Opinión | Palique
La mañana del girasol
Mi vecino venía con una garrafa de cinco litros. «No usamos este aceite pero qué se yo»
Coincido en el ascensor con un vecino que trae una garrafa de aceite de girasol de cinco litros. No uso el aceite de girasol, me dice. Pero todo el mundo se lo estaba llevando, se daban codazos, quedaban muy pocos, así que me he puesto nervioso y lo he echado al carro. Sonrío. Añade: a ver qué dice ahora mi mujer. Le pregunto si ella tampoco lo usa. Me dice que no, que usan poco aceite y que el que emplean es de oliva. Después de un incómodo (y aceitoso) silencio de varios segundos, añade: «Ya». No es un ya imperativo en el sentido de que pare o de que callemos. No. Es un «ya» resignado, como de respuesta a una afirmación que yo no he hecho. Podría haberle dicho: estás un poco majara, pero no lo he dicho. Podría haberle soltado: no te entiendo, estás desperdiciando aceite y dinero. Pero no digo nada. Y él solo dice «ya».

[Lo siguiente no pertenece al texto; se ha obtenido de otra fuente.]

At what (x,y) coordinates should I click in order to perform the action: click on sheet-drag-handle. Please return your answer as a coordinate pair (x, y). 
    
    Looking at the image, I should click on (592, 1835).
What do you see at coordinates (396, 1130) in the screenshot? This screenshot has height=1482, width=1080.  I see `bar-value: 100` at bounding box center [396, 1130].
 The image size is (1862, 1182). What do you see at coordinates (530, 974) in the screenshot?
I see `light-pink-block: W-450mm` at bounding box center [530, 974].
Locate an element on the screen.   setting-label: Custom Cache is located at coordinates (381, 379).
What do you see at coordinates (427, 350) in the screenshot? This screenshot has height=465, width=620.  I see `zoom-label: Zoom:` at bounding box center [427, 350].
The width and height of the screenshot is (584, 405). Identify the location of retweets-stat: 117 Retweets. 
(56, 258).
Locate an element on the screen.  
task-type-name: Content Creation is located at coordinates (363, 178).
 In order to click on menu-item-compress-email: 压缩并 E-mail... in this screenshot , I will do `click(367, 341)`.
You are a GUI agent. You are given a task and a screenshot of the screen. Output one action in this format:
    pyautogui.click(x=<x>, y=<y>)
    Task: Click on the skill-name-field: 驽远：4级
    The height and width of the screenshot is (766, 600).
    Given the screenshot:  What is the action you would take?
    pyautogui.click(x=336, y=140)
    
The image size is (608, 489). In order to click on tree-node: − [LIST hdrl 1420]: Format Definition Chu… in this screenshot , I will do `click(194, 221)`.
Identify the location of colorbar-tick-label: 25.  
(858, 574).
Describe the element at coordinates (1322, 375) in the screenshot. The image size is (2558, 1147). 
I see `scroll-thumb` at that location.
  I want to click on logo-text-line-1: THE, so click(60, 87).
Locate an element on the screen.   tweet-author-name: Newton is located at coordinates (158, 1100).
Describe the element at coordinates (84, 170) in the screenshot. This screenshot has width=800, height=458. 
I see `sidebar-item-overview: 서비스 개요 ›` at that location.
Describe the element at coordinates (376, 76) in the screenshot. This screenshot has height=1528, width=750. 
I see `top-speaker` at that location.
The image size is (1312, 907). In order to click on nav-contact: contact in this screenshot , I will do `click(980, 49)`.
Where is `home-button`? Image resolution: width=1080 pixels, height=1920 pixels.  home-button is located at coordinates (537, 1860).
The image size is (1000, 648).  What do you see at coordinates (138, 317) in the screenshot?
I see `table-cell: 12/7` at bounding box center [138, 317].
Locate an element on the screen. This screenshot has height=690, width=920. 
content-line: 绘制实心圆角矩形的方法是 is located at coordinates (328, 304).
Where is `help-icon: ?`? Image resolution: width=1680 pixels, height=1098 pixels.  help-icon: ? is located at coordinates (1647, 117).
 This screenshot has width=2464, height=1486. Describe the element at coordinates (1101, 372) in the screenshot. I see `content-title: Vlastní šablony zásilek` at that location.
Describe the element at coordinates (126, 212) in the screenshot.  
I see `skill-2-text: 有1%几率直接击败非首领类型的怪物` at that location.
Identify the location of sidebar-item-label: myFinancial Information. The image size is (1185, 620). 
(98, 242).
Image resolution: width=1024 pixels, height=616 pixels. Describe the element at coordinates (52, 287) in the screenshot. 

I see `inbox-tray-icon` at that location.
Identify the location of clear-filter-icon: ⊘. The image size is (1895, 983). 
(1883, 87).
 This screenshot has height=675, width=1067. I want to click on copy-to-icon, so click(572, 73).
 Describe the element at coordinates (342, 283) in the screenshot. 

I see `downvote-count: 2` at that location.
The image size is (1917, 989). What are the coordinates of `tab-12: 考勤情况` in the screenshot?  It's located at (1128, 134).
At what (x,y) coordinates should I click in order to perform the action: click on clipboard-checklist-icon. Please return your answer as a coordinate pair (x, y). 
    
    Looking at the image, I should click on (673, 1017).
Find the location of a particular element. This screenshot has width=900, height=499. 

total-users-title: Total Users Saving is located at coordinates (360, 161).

El ascensor sigue su marcha y de nuevo lamento no vivir en el primero. Él también. No sé si decirle no pasa nada, hombre. O por pura empatía y para romper el silencio incómodo, inclemente y espeso, afirmar que a mí me ha pasado lo mismo qué se yo, con los mejillones. Que no me gustan nada los mejillones y menos en escabeche pero que en las baldas de mejillones en escabeche solo quedaban diez latas y me las he llevado todas. Desabastecimientos a mí.
Podría decirle eso, sí, en gesto de camaradería vecinal. Pero no digo nada. La etiqueta de la garrafa es la foto de un girasol. Claro, qué va a ser. Aunque bien mirado, no todas las etiquetas de aceite de oliva traen un olivo. Llegamos al piso en el que ambos vivimos. Salimos del ascensor. Hay una despedida titubeante y musitada, un hasta luego cabizbajo. Saco mis llaves y él las suyas. Abrimos las puertas contiguas, él con su aceite, yo sin nada. Bueno, con las llaves. Él toca el timbre. Disimulo, ralentizo movimientos para poder ver si su mujer le dice algo al abrirle. No lo consigo. Penetro en mi casa y de inmediato, claro, pongo la oreja pegada al tabique. No oigo nada. Nada de nada. Y así llevo toda la mañana.